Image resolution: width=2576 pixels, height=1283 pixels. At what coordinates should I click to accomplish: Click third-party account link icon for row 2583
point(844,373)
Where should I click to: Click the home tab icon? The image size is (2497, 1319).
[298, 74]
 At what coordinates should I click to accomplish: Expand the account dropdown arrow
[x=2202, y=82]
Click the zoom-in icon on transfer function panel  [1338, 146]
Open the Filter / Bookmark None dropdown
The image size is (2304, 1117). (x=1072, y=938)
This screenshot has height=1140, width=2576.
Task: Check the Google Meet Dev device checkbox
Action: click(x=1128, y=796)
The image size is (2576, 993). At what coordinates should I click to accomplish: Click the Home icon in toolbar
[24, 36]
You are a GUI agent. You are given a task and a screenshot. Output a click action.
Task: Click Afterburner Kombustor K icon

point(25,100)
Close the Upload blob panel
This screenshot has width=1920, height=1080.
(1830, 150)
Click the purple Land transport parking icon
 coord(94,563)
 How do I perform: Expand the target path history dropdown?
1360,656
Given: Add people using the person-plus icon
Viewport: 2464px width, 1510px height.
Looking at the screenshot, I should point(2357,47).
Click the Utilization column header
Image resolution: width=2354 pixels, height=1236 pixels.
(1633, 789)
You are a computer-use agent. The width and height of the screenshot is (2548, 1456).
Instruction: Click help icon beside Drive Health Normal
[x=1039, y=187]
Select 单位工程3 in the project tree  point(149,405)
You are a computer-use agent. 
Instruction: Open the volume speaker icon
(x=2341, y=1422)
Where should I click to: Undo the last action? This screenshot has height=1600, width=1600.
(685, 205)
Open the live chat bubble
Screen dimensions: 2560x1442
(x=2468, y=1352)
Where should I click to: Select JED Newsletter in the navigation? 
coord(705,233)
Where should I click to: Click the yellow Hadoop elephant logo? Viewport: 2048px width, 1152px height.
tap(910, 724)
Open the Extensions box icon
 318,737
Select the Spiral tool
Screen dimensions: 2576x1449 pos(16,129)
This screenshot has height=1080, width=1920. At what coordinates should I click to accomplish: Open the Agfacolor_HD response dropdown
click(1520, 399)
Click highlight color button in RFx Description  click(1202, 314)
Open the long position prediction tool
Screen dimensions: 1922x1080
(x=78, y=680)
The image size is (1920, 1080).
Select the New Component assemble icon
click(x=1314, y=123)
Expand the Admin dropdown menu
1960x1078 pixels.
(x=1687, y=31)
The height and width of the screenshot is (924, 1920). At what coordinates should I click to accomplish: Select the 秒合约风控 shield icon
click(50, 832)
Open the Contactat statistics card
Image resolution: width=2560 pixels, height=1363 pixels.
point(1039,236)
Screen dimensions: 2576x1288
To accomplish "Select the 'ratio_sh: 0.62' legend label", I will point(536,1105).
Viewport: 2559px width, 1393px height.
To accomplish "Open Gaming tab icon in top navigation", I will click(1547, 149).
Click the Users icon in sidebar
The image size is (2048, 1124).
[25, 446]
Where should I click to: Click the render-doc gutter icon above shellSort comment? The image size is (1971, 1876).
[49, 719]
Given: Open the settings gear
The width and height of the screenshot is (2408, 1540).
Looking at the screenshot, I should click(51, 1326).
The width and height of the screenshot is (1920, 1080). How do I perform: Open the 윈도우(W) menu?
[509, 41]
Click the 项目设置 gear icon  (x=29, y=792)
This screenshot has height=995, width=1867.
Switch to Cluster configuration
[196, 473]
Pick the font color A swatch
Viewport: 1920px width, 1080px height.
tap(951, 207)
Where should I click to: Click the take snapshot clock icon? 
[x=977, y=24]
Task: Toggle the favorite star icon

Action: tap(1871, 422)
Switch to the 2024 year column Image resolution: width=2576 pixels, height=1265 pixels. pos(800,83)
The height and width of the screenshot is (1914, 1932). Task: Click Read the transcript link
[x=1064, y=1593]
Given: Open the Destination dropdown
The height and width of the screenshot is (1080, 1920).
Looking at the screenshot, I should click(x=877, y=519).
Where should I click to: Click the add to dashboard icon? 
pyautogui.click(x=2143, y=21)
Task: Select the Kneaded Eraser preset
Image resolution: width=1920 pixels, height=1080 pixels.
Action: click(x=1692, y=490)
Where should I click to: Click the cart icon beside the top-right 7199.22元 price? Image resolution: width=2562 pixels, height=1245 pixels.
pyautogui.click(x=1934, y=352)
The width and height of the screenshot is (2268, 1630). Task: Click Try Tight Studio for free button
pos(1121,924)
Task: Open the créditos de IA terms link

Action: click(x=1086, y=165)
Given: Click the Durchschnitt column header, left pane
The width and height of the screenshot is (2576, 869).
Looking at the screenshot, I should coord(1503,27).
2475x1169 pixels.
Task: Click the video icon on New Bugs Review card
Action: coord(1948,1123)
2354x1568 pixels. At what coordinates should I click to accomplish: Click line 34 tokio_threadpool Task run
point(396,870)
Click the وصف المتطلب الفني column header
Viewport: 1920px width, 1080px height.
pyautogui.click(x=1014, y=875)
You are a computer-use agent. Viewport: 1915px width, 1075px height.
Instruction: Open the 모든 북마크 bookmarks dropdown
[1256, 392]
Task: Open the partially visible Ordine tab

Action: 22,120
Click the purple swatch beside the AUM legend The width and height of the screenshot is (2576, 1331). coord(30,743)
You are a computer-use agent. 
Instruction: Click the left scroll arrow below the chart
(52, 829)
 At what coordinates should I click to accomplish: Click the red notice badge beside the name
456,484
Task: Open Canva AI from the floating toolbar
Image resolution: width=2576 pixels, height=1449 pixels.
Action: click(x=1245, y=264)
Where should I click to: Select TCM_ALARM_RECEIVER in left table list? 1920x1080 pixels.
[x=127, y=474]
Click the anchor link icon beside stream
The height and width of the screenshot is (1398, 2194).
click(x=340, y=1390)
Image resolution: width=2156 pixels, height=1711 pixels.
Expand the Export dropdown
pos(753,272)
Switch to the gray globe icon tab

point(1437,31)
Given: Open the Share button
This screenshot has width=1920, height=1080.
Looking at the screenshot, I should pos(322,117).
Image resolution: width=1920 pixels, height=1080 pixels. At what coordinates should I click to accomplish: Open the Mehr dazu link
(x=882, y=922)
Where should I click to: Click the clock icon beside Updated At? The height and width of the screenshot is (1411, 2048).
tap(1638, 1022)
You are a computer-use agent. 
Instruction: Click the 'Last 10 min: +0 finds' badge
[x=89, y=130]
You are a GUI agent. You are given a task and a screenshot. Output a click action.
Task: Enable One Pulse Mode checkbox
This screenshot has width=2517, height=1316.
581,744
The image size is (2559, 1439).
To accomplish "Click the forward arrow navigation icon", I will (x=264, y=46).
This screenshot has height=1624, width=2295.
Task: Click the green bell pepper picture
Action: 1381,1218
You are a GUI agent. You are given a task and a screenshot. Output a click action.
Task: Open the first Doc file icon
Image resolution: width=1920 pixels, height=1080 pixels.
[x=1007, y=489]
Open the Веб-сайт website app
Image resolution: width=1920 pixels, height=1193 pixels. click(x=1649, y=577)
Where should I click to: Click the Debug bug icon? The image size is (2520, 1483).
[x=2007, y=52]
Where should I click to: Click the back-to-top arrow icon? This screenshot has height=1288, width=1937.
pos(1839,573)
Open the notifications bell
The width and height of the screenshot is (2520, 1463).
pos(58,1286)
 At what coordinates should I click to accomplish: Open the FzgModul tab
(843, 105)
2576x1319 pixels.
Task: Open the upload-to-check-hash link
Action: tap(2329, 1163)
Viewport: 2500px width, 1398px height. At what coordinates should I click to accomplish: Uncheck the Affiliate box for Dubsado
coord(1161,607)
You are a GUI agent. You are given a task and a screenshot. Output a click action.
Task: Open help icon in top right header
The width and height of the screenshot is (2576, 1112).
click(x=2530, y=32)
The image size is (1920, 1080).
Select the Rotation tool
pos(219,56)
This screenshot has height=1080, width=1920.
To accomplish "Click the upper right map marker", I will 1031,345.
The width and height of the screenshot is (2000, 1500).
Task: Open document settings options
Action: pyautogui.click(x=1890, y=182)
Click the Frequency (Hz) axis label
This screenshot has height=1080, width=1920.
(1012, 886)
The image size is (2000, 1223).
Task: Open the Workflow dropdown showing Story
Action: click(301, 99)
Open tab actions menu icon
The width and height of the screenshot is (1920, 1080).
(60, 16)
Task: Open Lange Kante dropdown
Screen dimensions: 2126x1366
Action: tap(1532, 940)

::::::::::

Copy each line of the records that contains the word "label".

To accomplish "Select the 'ratio_sh: 0.62' legend label", I will point(536,1105).
Click the Frequency (Hz) axis label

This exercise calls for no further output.